Neuer Wind

Ein rauer Wind blies durch das hochgelegene Tal und die Norn auf den Wachposten zogen ihre Felle enger um die Schultern. Hier oben im Norden war alles gefährlich. Neben den Drachendienern, die vermehrt auf die Barrikaden der Gemeinschaft prallten, setzten die Naturgeister den Norn hier stark zu. Doch man beschwerte sich nicht, denn es gehörte einfach zum hiesigen Leben. Hinter den Barrikaden aus Holz, Stein und gefrorenem Schnee tummelten sich die Norn des Rabenlied Klans in ihren alltäglichen Aufgaben. Es wurde gekocht, gegessen, Kinder lernten den Umgang mit allerhand Waffen (sofern sie sich geschickt genug anstellten und Willen zeigten), Krieger schärften ihre Klingen, Rüstungen wurden ausgebeult und Schilde geflickt. Weiber und Kerle plärrten Befehle und Ansagen quer durch die Gemeinschaft. Es war ein Tag wie jeder Andere.

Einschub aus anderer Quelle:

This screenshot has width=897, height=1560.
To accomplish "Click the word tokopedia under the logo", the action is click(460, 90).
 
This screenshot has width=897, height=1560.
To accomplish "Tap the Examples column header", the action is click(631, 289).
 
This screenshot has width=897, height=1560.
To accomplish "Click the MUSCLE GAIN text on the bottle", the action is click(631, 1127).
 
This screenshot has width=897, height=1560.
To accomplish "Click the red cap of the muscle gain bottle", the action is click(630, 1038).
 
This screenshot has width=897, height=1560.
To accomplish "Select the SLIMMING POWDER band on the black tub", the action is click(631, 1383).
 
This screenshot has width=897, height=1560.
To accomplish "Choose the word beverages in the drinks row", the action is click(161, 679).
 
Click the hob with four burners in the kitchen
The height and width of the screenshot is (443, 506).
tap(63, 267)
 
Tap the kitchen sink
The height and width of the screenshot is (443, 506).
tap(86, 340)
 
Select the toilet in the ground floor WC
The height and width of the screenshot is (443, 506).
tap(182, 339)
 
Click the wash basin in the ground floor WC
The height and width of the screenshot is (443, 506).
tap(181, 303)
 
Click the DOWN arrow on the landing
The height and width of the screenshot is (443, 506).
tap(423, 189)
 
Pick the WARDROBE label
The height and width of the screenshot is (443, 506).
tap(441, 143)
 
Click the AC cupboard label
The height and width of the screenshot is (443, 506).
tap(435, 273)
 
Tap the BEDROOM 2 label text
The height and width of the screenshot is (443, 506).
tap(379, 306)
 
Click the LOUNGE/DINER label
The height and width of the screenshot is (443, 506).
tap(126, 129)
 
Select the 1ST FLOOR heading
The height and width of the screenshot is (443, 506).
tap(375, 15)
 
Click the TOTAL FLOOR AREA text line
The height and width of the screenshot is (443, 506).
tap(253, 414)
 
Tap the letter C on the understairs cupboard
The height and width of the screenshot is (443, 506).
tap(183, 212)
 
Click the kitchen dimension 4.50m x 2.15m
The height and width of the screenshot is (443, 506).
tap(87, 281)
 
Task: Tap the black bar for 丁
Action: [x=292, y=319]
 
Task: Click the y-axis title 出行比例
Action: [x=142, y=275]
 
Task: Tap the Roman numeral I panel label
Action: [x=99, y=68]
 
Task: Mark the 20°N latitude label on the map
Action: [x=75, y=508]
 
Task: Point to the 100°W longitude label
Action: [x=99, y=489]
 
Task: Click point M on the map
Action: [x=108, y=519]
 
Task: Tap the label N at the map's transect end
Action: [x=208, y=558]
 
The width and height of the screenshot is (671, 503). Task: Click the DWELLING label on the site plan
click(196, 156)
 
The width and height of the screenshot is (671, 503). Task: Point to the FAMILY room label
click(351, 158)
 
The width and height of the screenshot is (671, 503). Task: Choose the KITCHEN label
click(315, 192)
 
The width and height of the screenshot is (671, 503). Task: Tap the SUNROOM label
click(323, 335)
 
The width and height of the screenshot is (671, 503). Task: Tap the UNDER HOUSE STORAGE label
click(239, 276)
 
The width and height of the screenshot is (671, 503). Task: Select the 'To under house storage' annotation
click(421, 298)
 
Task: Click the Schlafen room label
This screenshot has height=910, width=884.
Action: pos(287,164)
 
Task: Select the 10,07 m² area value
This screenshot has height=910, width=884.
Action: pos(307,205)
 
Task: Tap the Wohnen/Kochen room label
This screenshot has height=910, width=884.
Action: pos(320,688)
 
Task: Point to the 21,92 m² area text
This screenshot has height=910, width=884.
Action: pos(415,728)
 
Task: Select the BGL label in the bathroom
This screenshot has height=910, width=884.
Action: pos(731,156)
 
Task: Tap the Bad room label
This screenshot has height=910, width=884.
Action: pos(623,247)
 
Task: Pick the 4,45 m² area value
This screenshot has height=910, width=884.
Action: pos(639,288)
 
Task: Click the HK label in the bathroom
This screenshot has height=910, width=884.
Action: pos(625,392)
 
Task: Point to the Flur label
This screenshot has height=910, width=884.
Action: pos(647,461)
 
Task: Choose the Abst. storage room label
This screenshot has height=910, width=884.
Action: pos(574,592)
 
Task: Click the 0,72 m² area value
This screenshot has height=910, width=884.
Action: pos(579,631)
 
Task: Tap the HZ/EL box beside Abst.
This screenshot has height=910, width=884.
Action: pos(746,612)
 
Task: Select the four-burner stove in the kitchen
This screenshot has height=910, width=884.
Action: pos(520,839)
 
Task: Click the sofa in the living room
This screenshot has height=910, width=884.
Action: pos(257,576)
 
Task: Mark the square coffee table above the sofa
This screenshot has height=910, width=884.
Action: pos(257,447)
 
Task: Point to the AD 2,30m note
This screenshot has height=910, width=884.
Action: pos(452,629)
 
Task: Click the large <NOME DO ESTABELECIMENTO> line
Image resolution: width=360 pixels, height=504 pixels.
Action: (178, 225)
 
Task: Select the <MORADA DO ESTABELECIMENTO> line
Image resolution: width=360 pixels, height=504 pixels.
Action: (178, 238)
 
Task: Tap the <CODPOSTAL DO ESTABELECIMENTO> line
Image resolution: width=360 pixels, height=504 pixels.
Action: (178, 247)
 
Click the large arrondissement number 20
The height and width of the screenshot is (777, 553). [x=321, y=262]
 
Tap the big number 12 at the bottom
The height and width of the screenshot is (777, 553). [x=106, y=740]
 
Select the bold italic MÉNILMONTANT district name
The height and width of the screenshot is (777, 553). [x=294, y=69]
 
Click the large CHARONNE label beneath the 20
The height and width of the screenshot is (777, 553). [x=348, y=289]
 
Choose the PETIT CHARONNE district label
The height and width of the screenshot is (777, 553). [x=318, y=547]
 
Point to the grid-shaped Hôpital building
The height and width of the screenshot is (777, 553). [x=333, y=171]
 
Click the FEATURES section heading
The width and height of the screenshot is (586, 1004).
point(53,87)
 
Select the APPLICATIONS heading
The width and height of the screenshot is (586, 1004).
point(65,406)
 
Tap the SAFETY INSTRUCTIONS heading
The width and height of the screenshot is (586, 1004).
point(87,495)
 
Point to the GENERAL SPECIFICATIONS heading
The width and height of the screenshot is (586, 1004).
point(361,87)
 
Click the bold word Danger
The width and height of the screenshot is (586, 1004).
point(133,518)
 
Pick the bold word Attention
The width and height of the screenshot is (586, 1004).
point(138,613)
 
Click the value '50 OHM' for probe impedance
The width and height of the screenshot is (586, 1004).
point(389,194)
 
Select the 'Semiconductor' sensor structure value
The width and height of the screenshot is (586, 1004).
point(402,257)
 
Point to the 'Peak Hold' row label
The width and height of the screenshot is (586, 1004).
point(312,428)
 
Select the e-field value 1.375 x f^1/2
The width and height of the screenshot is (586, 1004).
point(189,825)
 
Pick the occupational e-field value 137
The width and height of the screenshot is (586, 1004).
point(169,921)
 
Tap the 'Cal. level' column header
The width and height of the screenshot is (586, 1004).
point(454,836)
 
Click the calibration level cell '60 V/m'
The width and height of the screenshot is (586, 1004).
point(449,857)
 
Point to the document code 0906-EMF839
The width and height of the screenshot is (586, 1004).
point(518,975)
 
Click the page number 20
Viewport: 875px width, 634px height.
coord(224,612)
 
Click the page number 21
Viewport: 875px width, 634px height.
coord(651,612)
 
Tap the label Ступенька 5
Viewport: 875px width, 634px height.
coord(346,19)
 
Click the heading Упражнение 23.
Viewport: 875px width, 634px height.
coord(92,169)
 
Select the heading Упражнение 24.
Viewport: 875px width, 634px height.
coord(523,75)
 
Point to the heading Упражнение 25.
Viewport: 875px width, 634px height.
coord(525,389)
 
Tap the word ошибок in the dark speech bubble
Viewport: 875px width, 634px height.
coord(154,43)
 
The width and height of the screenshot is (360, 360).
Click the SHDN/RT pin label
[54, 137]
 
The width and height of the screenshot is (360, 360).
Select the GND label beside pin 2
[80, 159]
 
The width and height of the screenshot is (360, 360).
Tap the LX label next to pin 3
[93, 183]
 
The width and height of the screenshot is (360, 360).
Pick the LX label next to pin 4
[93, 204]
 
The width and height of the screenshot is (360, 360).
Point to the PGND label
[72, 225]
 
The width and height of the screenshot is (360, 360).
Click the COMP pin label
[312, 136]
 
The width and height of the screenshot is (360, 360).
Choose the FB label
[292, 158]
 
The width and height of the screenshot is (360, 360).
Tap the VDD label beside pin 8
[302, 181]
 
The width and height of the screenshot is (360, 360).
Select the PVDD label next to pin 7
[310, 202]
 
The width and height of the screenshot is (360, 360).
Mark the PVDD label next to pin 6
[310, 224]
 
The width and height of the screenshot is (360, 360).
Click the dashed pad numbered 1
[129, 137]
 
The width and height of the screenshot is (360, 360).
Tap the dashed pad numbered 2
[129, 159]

Sie hatte ihren Schild vor sich in den Schnee gestemmt und dieser lehnte locker an ihren Beinen. An ihrer Seite stand Skrýmir. Ihr Bruder hatte die Arme vor der massigen Brust verschränkt. Er gähnte herzhaft. Bereits seit Stunden standen sie hier auf ihrem erhöhten Posten und glotzten die Hänge entlang. Zwischen ihren Fingern schnippte sie den flachen Bergflachs in schimmrigem grau schwarz hin und her. „Stadr … hör endlich auf damit!“ Der Kerl herrschte sie urplötzlich an und der Anhänger schoss an ihrer Hand vorbei, als sie ihn wieder schnippte. Das Band, an welchem er befestigt war spannte sich, bis der Halbedelstein der Schwerkraft nachgab und in Richtung Boden sank. „Das nervt. Ich kann mich nicht konzentrieren.“ Er gähnte erneut und Varda hob ihre Brauen an. Sie schnaubte, fingerte nach dem Anhänger und wickelte sich das Band zurück um das Handgelenk. Wie sie es hasste, wenn er sie so nannte. Und wenn er ihr Sachen vorschreiben wollte. Skrýmir schrieb ihr immer Sachen vor. Stadr tu dies nicht – Stadr tu das nicht – Stadr schmatz nicht so – Stadr mach langsamer …
Und dazu immer die selbe alte Leier. Man wartete auf den nächsten Angriff der Drachendiener. Man wartete immer. Wie sie es hasste, zu warten.
Varda schnaubte, schnalzte mit der Zunge, woraufhin Skrýmir den Kopf drehte und sie direkt ansah. Er hob in gleichgültiger Weise die Schultern. „Ney. Wir greifen nicht an. Lass es einfach mal gut sein, Stadr.“ Sie verdrehte genervt die Augen. Schon wieder schrieb er ihr vor, was sie zu tun und zu lassen hatte. Missmutig brummend über die wenige Unterstützung Skrýmirs riss sie ihren Schild aus dem Schnee und stapfte davon. Sie hatte das Warten satt. Sie hatte es schon unglaublich lange satt.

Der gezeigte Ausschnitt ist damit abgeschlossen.